>>>>

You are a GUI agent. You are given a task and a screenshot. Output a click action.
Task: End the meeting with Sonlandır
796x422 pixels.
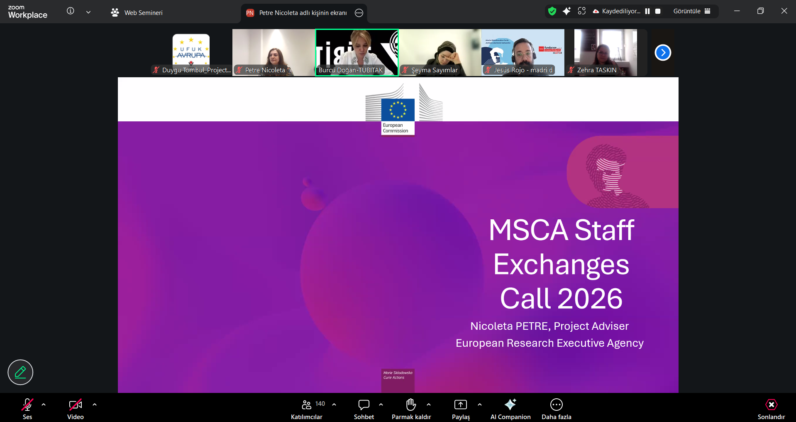point(770,408)
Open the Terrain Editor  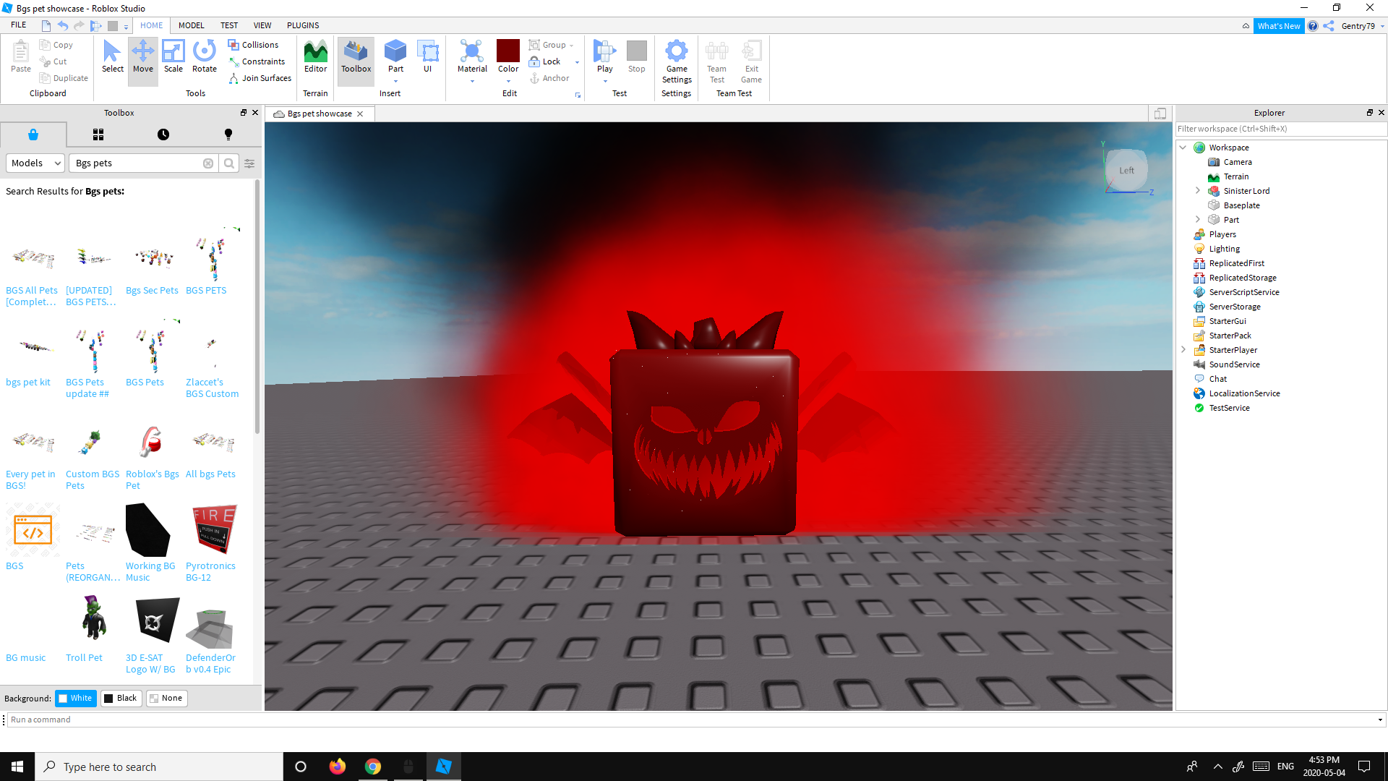pos(315,56)
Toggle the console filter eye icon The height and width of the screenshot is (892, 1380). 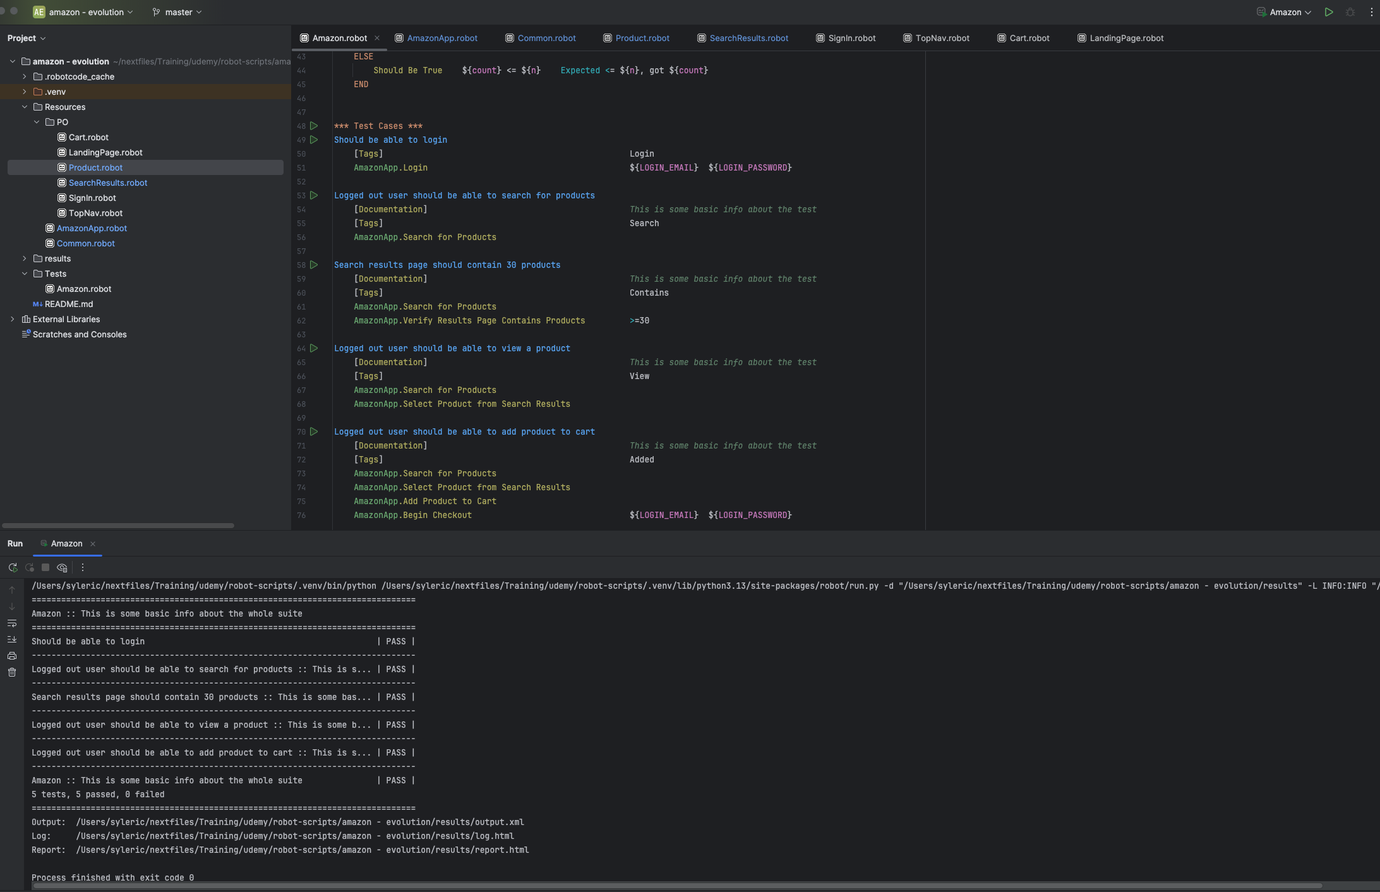63,568
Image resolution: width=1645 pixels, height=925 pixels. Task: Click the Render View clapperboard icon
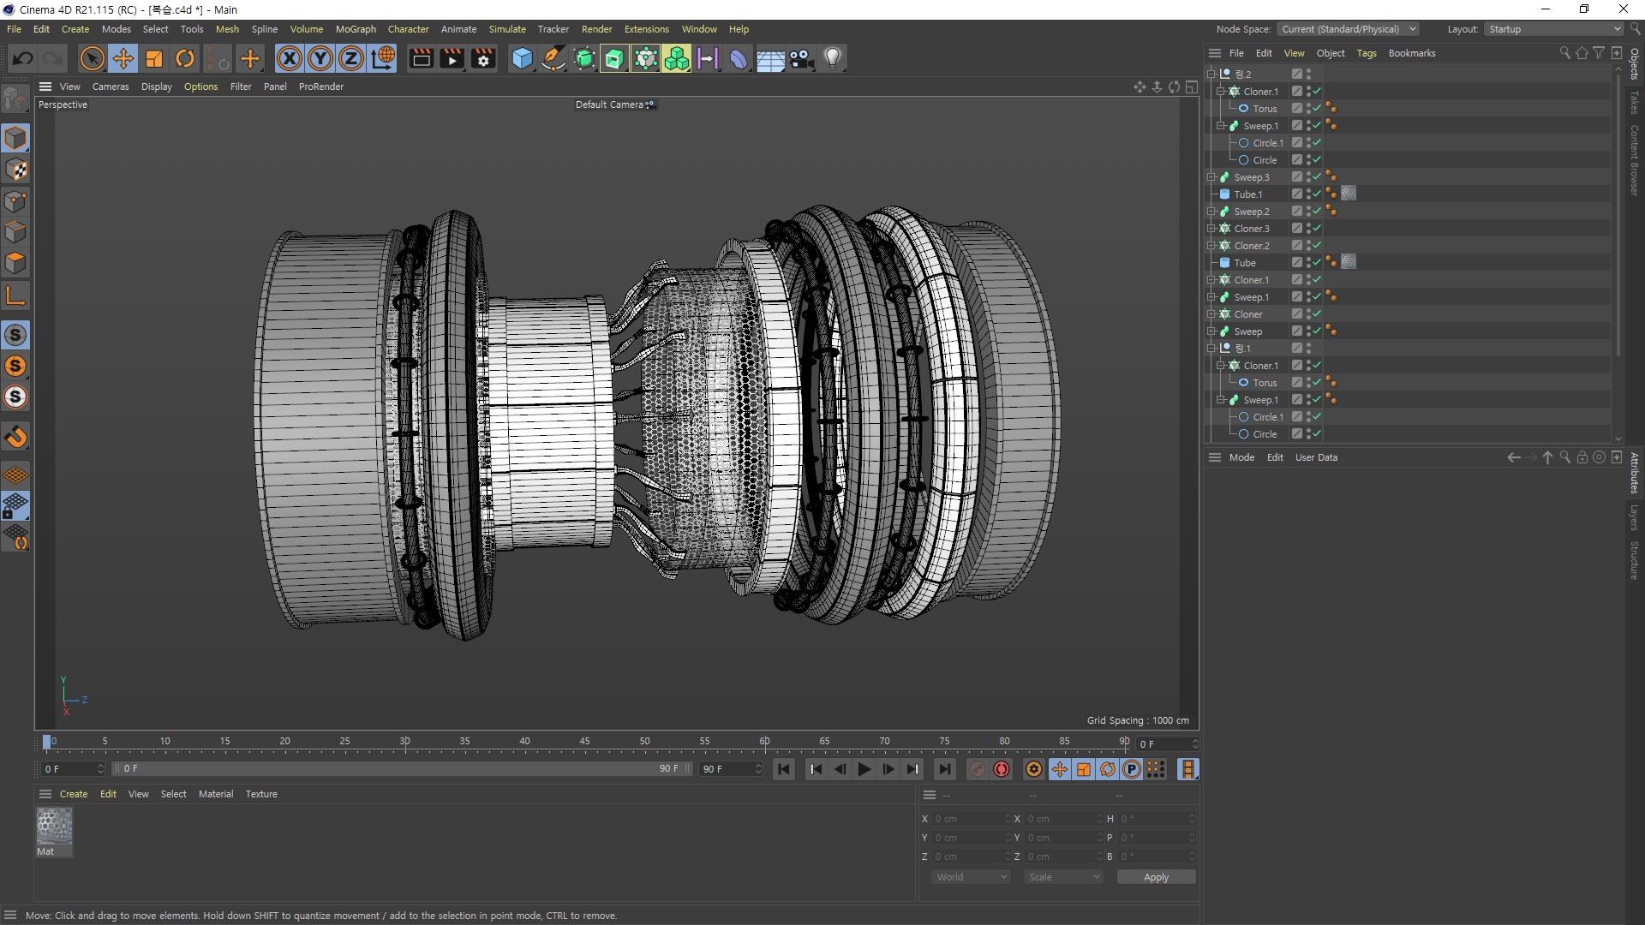point(421,58)
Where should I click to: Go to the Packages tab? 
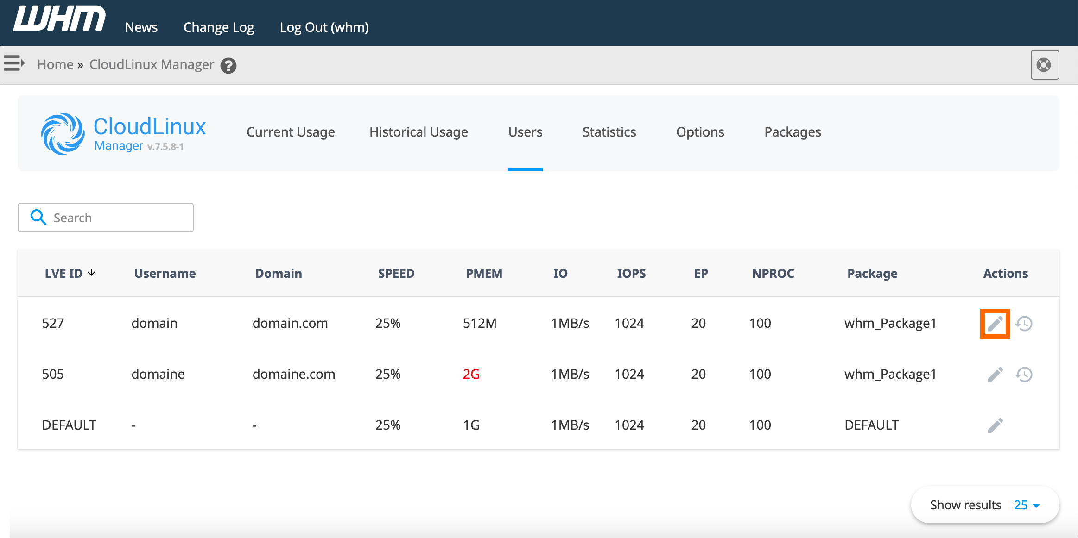tap(793, 132)
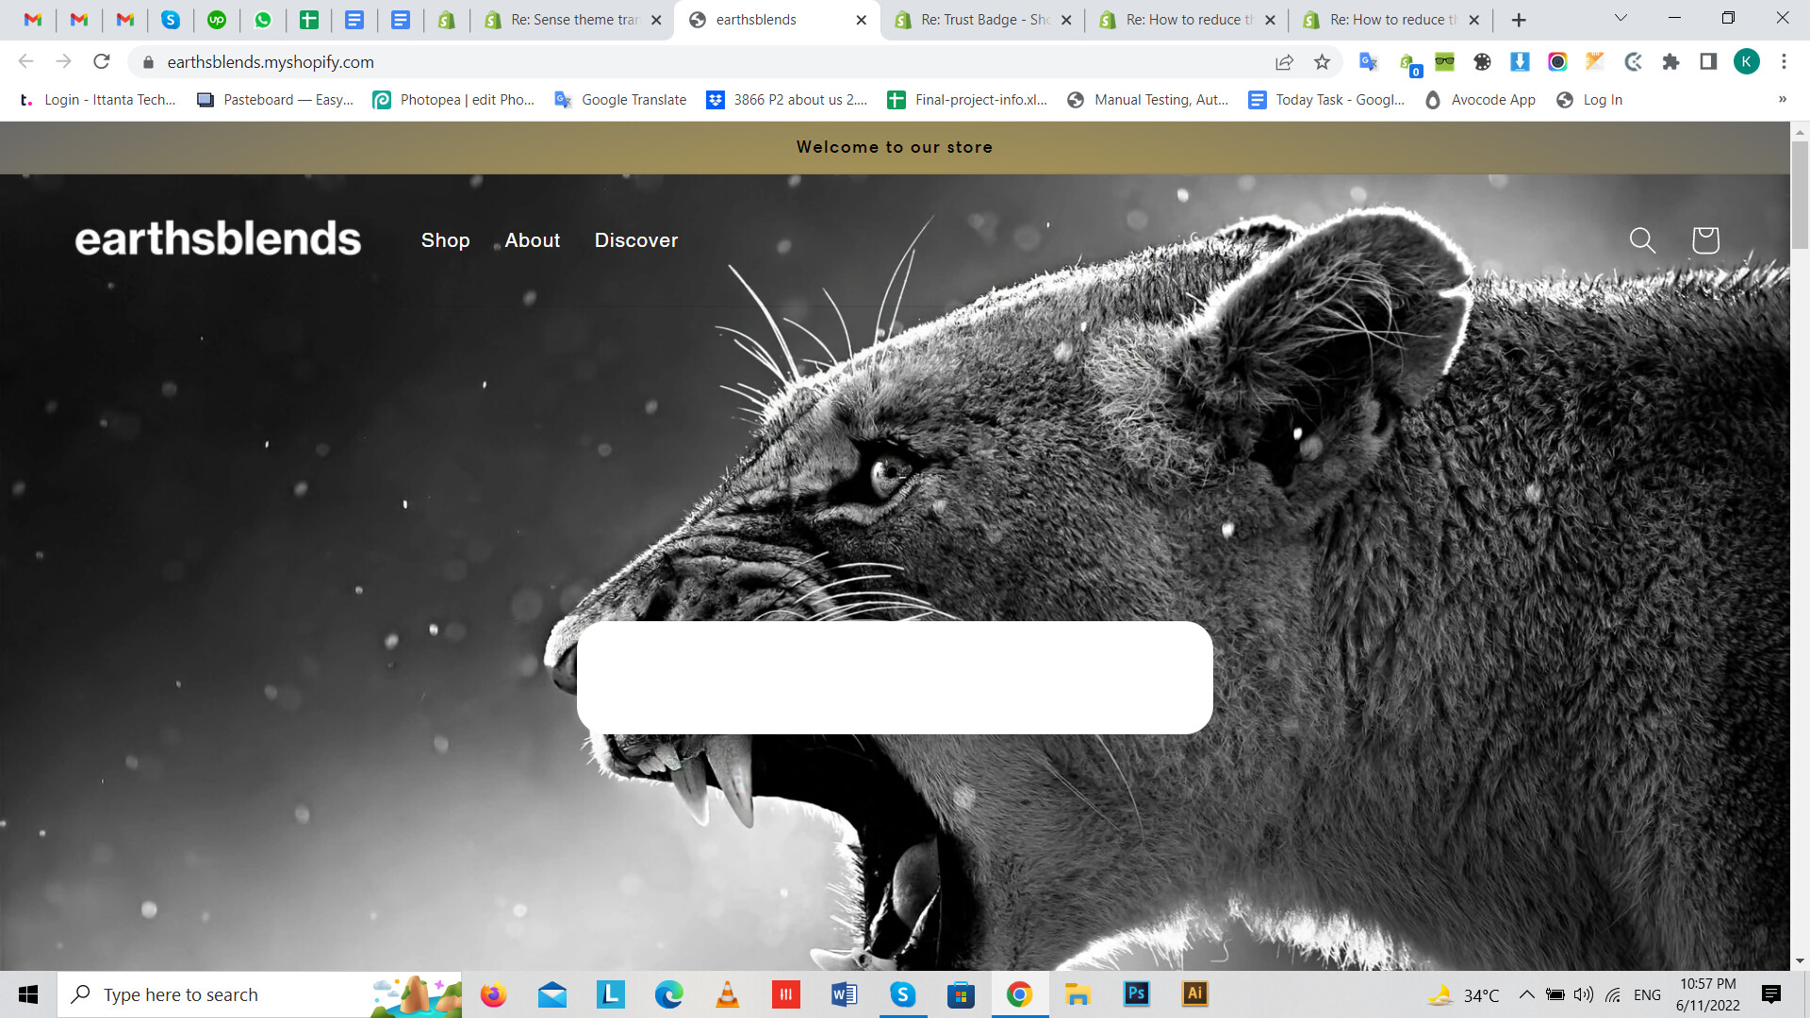Open Chrome side panel icon
The image size is (1810, 1018).
1708,62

<<<<

### Task goal
Starting at the line that holds "Image resolution: width=1645" and ending at the last line of the material above, repeat each line exactly, both ends included, and leave the pictures out.

### Task result
Image resolution: width=1645 pixels, height=925 pixels. Task: Click the Render View clapperboard icon
point(421,58)
Where should I click to: Go to the Packages tab? 
tap(793, 132)
Open Chrome side panel icon
The image size is (1810, 1018).
1708,62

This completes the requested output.